— SET OF TASKS —
**1.** Translate into Spanish this sentence from the Gaza hospitals article below: "Israel's siege on Gaza has had a disastrous impact on hospitals."
**2.** Carry the Gaza hospitals article below forward with a few more sentences, picking up after its final line.

— EXTRACT TO READ —
___
Gaza doctor explains conditions in hospitals

Aseel Moussa, a freelance journalist for Middle East Eye, is currently on the ground in Gaza where she met with Dr Hossam al-Madhoun, 29, at al-Aouda hospital, in the besieged enclave. 

Dr al-Madhoun, who is from Tall al-Zaatar in Gaza, says that typically, in emergency situations, he works for one week and takes one week off, but due to the current circumstances, he has been working 10 days consecutively with no days off. 

 Al-Mahdoun tells Moussa that the current situation inside hospitals is "indescribable", and that all doctors are finding it hard to operate on people, particularly as six hospitals across Gaza have been rendered out of service due to Israel's bombing campaign. 

"There is no doubt that the conditions are very difficult right now. Hospitals have collapsed because of the lack of capacity and tools.  We have been operating on generators which are not fit to work for long hours," he says. 

Al-Mahdoun also says that one of the most difficult things for him is when he sees children and babies die in front of him. And while he wants to fulfil his duty as a doctor, he is also constantly worrying about his family.

'My biggest fear' 

Many doctors have to operate on their own family members who have been wounded in Israeli bombings, something he says "is my biggest fear". "I don't know if I would even be able to help them," he says. 

Israel's siege on Gaza has had a disastrous impact on hospitals.
___
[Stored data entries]

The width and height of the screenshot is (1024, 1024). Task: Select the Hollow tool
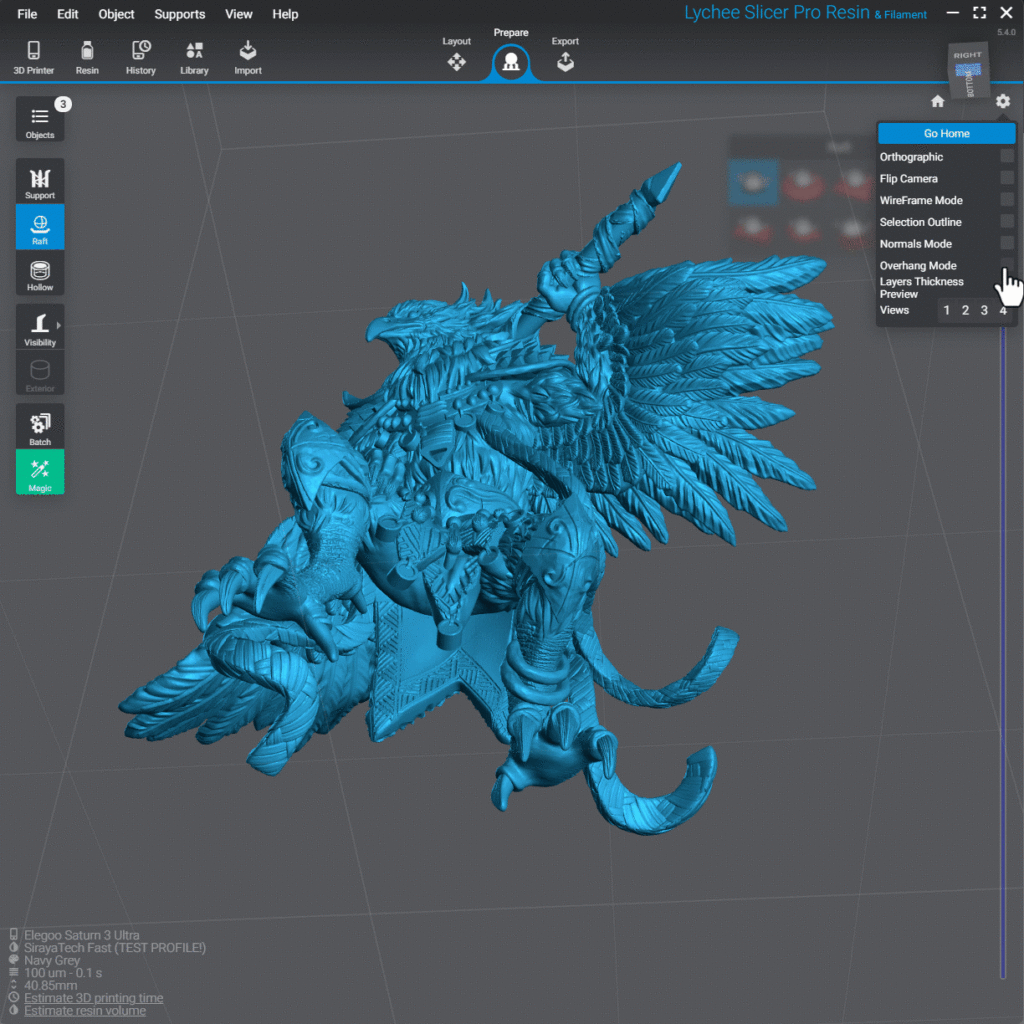pos(40,273)
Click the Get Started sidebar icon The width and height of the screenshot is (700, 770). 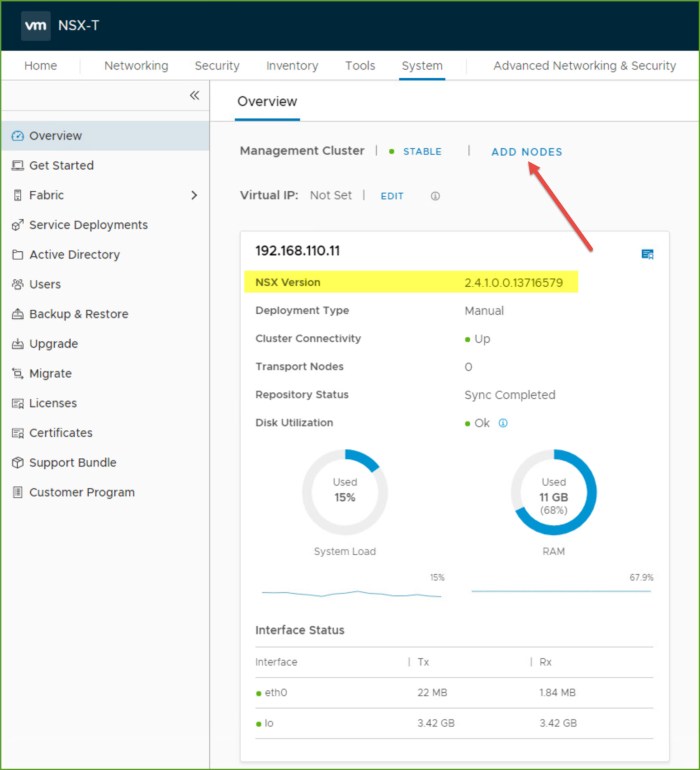coord(17,166)
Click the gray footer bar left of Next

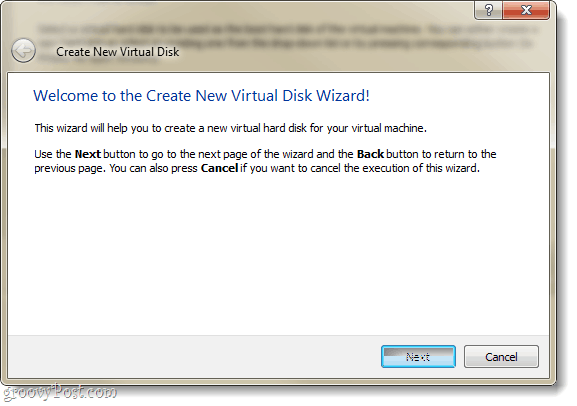194,356
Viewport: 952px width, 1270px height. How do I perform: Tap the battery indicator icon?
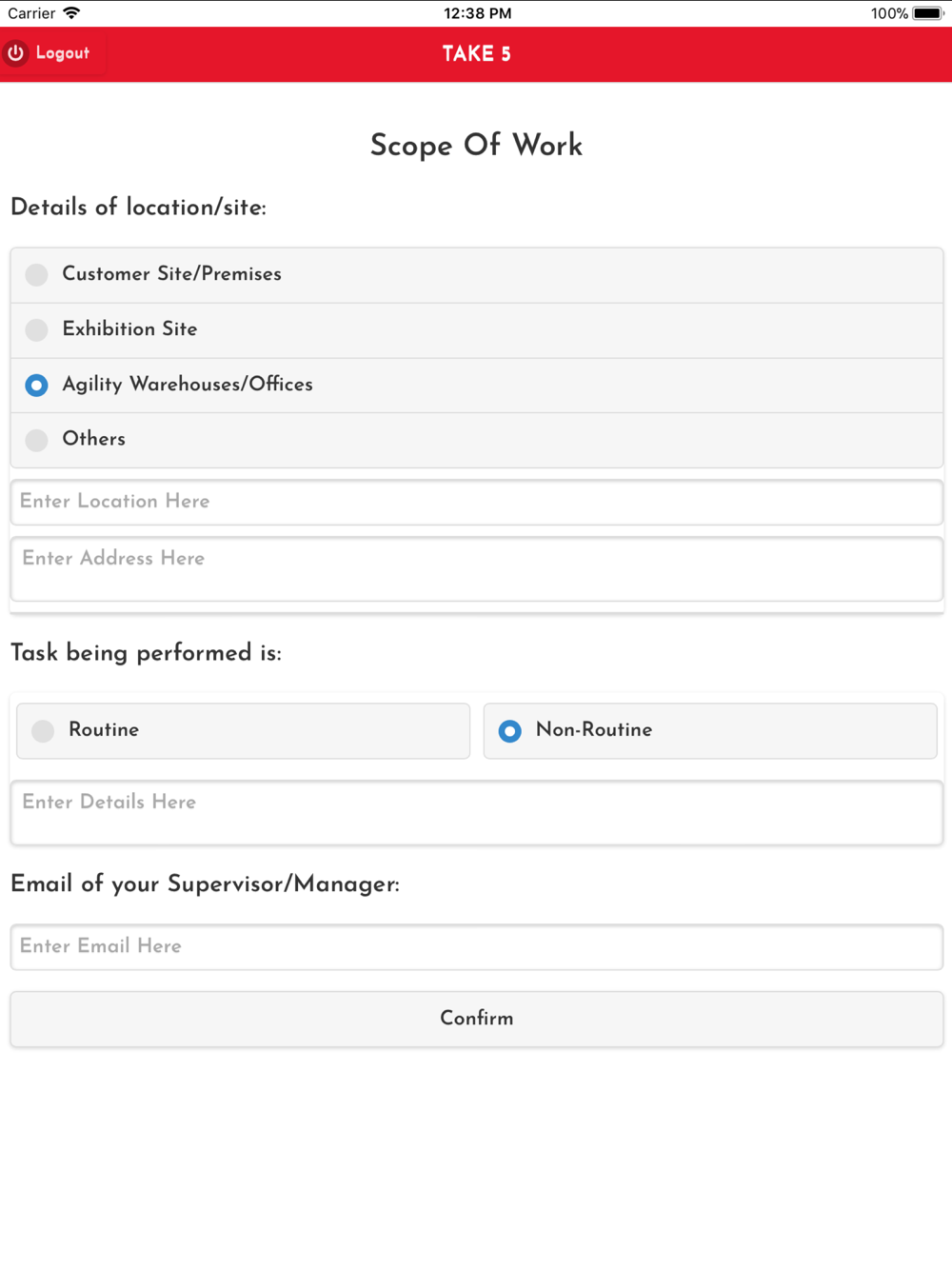(x=928, y=13)
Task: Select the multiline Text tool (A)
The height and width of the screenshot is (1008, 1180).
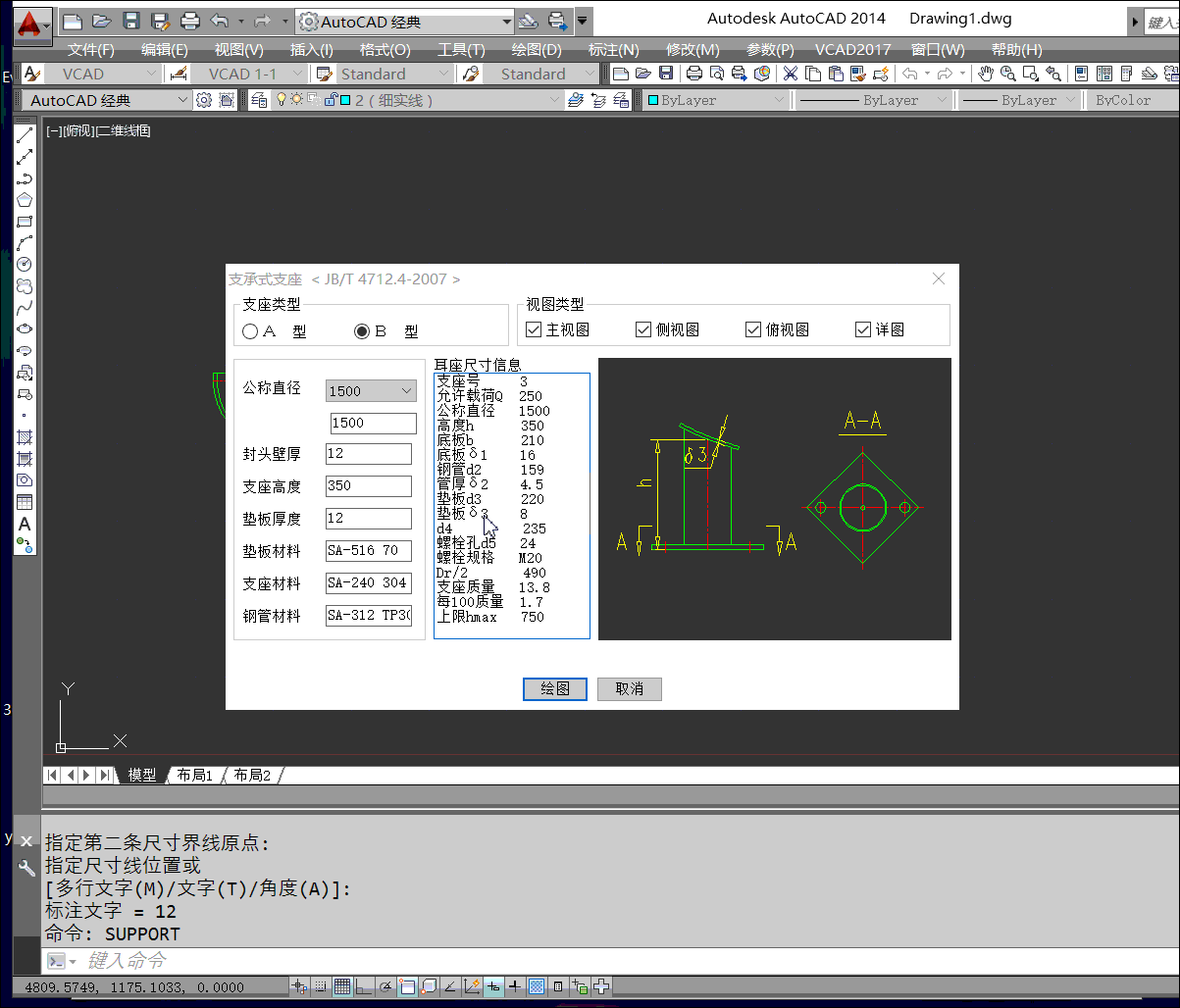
___
— YOUR RESPONSES —
**1.** El asedio de Israel a Gaza ha tenido un impacto desastroso en los hospitales.

**2.**
"We need around 60,000 litres of water for hospitals in Gaza every 24 hours and now we have little to nothing," al-Madhoun explains. "Solar panels are not enough."

"Generators need filters, oils and someone to turn them on every hour, but we don't even have these tools," he adds. 

"Some patients will die if they don't receive treatment immediately. We also have babies who need urgent care. Everyone is exhausted and the generators could turn off at any second."

The doctor has called for humanitarian groups and international organisations to intervene and help people in Gaza. 

"Patients have not been able to go to the toilet or drink water. We don't have any facilities to help anyone and the environment is not clean around us, making people prone to illness and the spread of disease," he explains, warning against a potential outbreak of infection. 

"We have hundreds of wounded patients who need urgent surgery following Israel's bombing, and patients are now getting worse or dying because we can't help them. They are crowded in rooms and in the corridors and hallways of the hospital."